### [Brief]
All entries shown below should be duplicated character for character.

* * *

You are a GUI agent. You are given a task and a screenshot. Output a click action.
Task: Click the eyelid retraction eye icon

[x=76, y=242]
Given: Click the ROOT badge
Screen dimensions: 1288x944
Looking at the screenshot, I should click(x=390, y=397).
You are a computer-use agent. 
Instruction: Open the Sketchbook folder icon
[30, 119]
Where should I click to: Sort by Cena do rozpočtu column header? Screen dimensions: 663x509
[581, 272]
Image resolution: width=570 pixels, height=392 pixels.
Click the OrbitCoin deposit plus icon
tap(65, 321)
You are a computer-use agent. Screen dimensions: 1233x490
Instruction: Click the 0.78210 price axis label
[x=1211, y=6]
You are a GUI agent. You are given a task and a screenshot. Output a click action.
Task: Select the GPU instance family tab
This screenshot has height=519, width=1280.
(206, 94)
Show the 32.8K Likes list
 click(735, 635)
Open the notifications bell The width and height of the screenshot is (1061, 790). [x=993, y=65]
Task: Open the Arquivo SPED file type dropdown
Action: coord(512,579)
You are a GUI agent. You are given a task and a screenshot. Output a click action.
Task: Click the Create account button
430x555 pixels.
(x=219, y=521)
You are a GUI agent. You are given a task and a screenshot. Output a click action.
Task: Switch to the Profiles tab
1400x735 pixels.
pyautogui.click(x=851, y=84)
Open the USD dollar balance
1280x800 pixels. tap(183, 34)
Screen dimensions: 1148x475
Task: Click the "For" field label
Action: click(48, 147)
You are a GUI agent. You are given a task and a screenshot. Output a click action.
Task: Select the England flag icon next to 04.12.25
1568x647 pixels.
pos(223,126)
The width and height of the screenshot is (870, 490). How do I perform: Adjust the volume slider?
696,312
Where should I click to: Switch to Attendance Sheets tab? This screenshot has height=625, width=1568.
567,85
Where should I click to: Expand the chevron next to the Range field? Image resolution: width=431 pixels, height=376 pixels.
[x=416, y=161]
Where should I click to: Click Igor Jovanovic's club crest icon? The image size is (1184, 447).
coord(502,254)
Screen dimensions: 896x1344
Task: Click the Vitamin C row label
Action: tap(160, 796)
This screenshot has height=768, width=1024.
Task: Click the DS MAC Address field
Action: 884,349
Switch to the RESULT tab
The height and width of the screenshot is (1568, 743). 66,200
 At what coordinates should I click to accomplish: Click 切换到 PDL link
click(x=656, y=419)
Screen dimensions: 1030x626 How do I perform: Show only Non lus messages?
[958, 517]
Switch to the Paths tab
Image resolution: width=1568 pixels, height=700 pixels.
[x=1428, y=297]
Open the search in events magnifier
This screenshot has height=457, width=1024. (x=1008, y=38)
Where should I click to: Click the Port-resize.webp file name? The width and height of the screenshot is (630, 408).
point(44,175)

* * *

### [Reply]
You are a GUI agent. You are given a task and a screenshot. Output a click action.
Task: Click the eyelid retraction eye icon

[x=76, y=242]
Given: Click the ROOT badge
Screen dimensions: 1288x944
Looking at the screenshot, I should click(x=390, y=397).
You are a computer-use agent. 
Instruction: Open the Sketchbook folder icon
[30, 119]
Where should I click to: Sort by Cena do rozpočtu column header? Screen dimensions: 663x509
[581, 272]
Image resolution: width=570 pixels, height=392 pixels.
Click the OrbitCoin deposit plus icon
tap(65, 321)
You are a computer-use agent. Screen dimensions: 1233x490
Instruction: Click the 0.78210 price axis label
[x=1211, y=6]
You are a GUI agent. You are given a task and a screenshot. Output a click action.
Task: Select the GPU instance family tab
This screenshot has height=519, width=1280.
(206, 94)
Show the 32.8K Likes list
 click(735, 635)
Open the notifications bell The width and height of the screenshot is (1061, 790). [x=993, y=65]
Task: Open the Arquivo SPED file type dropdown
Action: coord(512,579)
You are a GUI agent. You are given a task and a screenshot. Output a click action.
Task: Click the Create account button
430x555 pixels.
(x=219, y=521)
You are a GUI agent. You are given a task and a screenshot. Output a click action.
Task: Switch to the Profiles tab
1400x735 pixels.
pyautogui.click(x=851, y=84)
Open the USD dollar balance
1280x800 pixels. tap(183, 34)
Screen dimensions: 1148x475
Task: Click the "For" field label
Action: click(48, 147)
You are a GUI agent. You are given a task and a screenshot. Output a click action.
Task: Select the England flag icon next to 04.12.25
1568x647 pixels.
pos(223,126)
The width and height of the screenshot is (870, 490). How do I perform: Adjust the volume slider?
696,312
Where should I click to: Switch to Attendance Sheets tab? This screenshot has height=625, width=1568.
567,85
Where should I click to: Expand the chevron next to the Range field? Image resolution: width=431 pixels, height=376 pixels.
[x=416, y=161]
Where should I click to: Click Igor Jovanovic's club crest icon? The image size is (1184, 447).
coord(502,254)
Screen dimensions: 896x1344
Task: Click the Vitamin C row label
Action: tap(160, 796)
This screenshot has height=768, width=1024.
Task: Click the DS MAC Address field
Action: 884,349
Switch to the RESULT tab
The height and width of the screenshot is (1568, 743). 66,200
 At what coordinates should I click to accomplish: Click 切换到 PDL link
click(x=656, y=419)
Screen dimensions: 1030x626 How do I perform: Show only Non lus messages?
[958, 517]
Switch to the Paths tab
Image resolution: width=1568 pixels, height=700 pixels.
[x=1428, y=297]
Open the search in events magnifier
This screenshot has height=457, width=1024. (x=1008, y=38)
Where should I click to: Click the Port-resize.webp file name? The width and height of the screenshot is (630, 408).
point(44,175)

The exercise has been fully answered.